Нет, им не было смешно. Они смотрели так, будто сожалели, что не могут помочь.

— Лежали бы уж… — проворчал он.

Вот так люди и сходят с ума на необитаемых островах. От одиночества. Нет, волочить тело по камням было бы неправильно — доказывай потом, где посмертные ссадины, а где прижизненные; разбирайся, где сегодняшние разрывы одежды, а где прошлые.

 

Руки дрожали. Не стоило переоценивать собственные силы и доказывать самому себе, что врач-танатолог ничем не хуже строителя волноломов, ежедневно ворочающего камни. Олаф отложил карандаш и бумагу — запись получилась совсем кривая, а почерк его никогда разборчивостью не отличался, — и подошел к секционному столу.

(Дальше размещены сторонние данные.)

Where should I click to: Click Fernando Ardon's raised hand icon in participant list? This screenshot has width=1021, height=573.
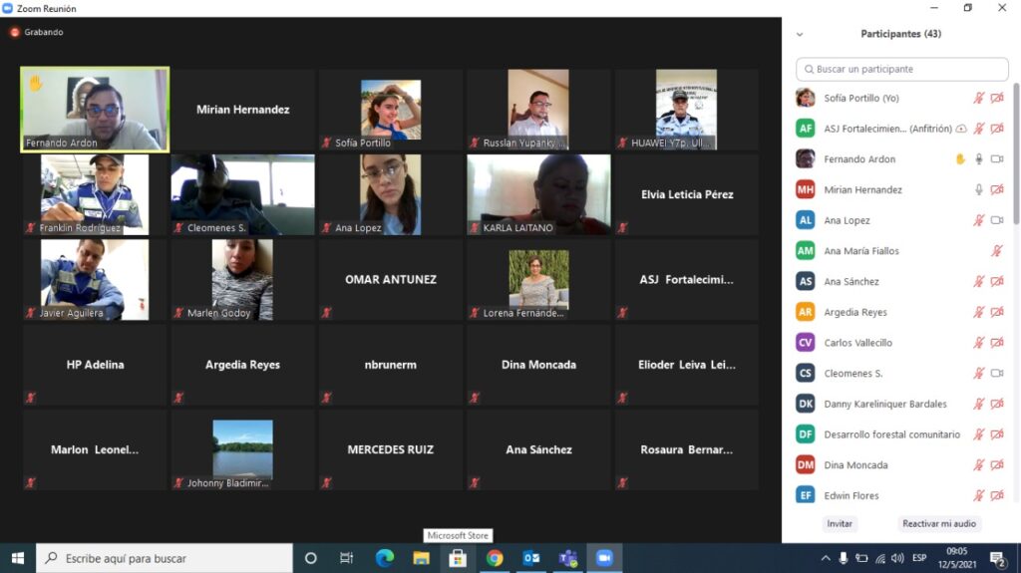[960, 159]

Локоны так до конца и не оттаяли…

— Не стесняйся, девочка. Я доктор, — сказал Олаф вслух и про себя подумал: «Твой последний доктор».

Из двух вязанных свитеров — один мужской, судя по размеру. Мужская рубашка из таллофитовой фланели, мужская теплая нательная рубаха, женская нательная трикотажная рубаха, комбинация тонкая с шитьем, бюстгальтер трикотажный таллофитовый. Амулет вплетен в подвеску макраме (кажется, так это у девчонок называлось). Брюки шерстяные с начесом мужские, брюки шерстяные трикотажные женские, рейтузы шерстяные; носки ручной вязки (комплект со свитером Гуннара), носки шерстяные тонкие, стельки валяные (мужские), носки таллофитовые с начесом. Шапка шерстяная ручной вязки. Верхний слой одежды обледеневший, как спереди, так и сзади, внутри одежда влажная на ощупь.

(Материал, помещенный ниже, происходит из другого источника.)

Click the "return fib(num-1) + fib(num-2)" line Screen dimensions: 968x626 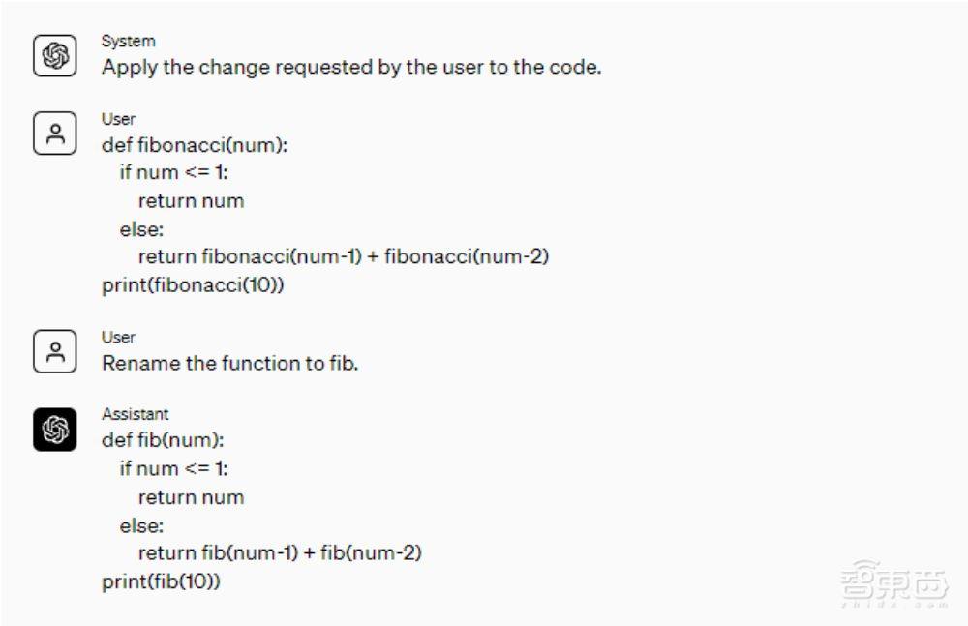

Ребята отдали ей самые теплые вещи… Разные носки и единственная стелька Эйрика объяснялись просто: они делили одежду между собой.

Девочка лежала на склоне, после дождя со снегом вода стекала вниз. И все же Олаф отметил, что со стороны спины влаги меньше, чем со стороны живота. Высохла? Возможно. Хотя погода и отсутствие ветра в «чаше» к этому не располагали.

Ногтевые и средние фаланги пальцев правой руки темно-коричневые (отморожение третьей-четвертой степени). На левой руке отморожение отсутствовало — довольно было спрятать ладонь в рукав свитера. И, скорей всего, в правой руке она держала фонарик без корпуса. Высматривала кого-то? Это несерьезно, в трех-пяти метрах свет фонарика уже ничего не дает, не прожектор. Фонариком светят под ноги. Шла наверх — и упала?

На ладонях — многочисленные мелкие ссадины, скальпированные лоскуты кожи, точечные повреждения. Предположительно, агональные или полученные незадолго до смерти? Олаф посмотрел на свою ладонь — кожа гораздо грубей, чем у девочки, елочные иглы ее не прокололи и следов не оставили. Но он уже не сомневался — не агональные, она собирала хворост и отламывала еловые ветки. На холоде не замечаешь мелких повреждений, а кожа от мороза становится менее эластичной.

Ветер поутих, не натягивал, а лишь слегка трепал шатер с северной стороны, Олаф ловил движение боковым зрением и не особенно обращал на него внимание. И прожектора светили довольно ярко, никаких теней снаружи на стены ложиться не могло. В принципе не могло. Потому он и удивился, когда заметил, как расплывчатые тени медленно и плавно движутся вокруг него. Будто хороводом…

Пожалуй, пятьдесят граммов спирта избавили бы от наваждения, но фляга осталась во времянке. И идти туда совсем не хотелось.

Олаф тряхнул головой — тени не исчезли, а, наоборот, будто стали отчетливей. Для работы подсознания слишком прямолинейно… Не паника даже — душный, ватный страх перехватывал дыхание, сердце грохотало, заглушая шорох генератора и хлопки погнутой лопасти ветряка. Может, и стоило бежать, но бежать было некуда. Олаф лишь отступил на шаг и потянулся к воротнику свитера, сдавившему вдруг горло. Человек не должен быть один… Четыре мертвых тела в двух шагах — не в счет. Или… в счет, но с противной стороны?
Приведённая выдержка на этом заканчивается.